65 days. Another long day with work yesterday, and with the urges kept in check. Starting to have a slightly soar throat, hope it won't develop into something more annoying.
I made it to day 5 without much of an issue until today. Got some bad news and just got a little too anxious about stuff, I handled it pretty healthily until I stayed up too late. Darn, next time I must strive to be better! Day 0 starts now
35 days – You enter the cold Misty Mountains, the Hithaeglir. The Hithaegllir. Yes cold misty mountains. Feeling well. Did my workout in morning then cold shower, have little bit more urges today as I had to move today in a place where I saw many pretty girls and I controlled myself because I know If I'll focus more I'll fall as Still I am little bit weak. There was also some stress of work today but I am managing it. I am trying to staying away from negativity. So remaining all things going good feeling a real happiness after a long time with the feeling of satisfaction too.

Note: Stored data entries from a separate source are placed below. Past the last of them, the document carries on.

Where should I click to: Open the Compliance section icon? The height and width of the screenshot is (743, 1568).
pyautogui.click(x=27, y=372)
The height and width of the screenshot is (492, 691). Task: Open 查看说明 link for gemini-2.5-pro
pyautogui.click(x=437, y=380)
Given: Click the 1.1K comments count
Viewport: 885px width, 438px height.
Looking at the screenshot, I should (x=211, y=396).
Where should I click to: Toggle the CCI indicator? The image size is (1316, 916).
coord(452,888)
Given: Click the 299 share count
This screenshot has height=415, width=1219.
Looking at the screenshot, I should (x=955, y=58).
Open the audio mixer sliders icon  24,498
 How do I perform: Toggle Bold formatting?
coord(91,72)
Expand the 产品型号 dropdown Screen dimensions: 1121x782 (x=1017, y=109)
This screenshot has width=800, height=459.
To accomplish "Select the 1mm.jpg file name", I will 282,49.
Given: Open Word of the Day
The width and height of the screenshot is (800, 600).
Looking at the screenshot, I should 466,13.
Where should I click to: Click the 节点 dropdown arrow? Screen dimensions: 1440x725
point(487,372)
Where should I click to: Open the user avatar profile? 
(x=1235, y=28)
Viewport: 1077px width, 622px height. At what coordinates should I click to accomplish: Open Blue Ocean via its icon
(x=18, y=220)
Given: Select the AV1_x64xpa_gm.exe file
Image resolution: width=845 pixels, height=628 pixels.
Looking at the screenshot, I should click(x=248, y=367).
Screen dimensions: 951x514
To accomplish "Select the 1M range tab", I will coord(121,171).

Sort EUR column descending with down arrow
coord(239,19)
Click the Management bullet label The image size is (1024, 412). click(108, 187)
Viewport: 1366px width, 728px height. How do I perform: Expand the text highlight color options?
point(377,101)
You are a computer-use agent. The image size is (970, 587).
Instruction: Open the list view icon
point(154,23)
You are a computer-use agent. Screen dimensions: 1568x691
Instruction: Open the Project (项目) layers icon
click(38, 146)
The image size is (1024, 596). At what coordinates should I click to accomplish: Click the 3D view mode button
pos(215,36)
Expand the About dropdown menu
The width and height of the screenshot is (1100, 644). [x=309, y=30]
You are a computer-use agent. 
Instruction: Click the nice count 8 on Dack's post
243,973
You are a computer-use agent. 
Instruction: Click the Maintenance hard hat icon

Relapsed. Starting at day 0. Urges will be extremely high this 2-3 days. This is how I relpased: I wasn't working out, neither meditating. I don't go out much, and since lockdown I have been working from home. However, I was dedicating a lot of my time to my day job and couple of other important things that I've been working on. Day 69 and it was clear, either I was suppose to frequent the gym, some form of extensive body movement, some way to sublimate the sexual energy, or I let go. My body would be stiff, and the sleep quality was just terrible. I thought it was time to ejaculate, for I don't have the interest nor the time to work on my body and engage in workout or yoga. I telapsed consciously, then after a pause of a day, urge had me. I downloaded an adult porn game and edged for hours to finally come. Don't know what I need to learn from this, but it's a reset for now. Hope I can make it through the next 3 days. I should be able to. Oh also, I was extremly arrogant. Something I tend to struggle with. I'm putting this here so it may benefit others. I'd highly welcome criticsm and inputs on what I did wrong. That'd in turn help me. Next 3 days will be tough.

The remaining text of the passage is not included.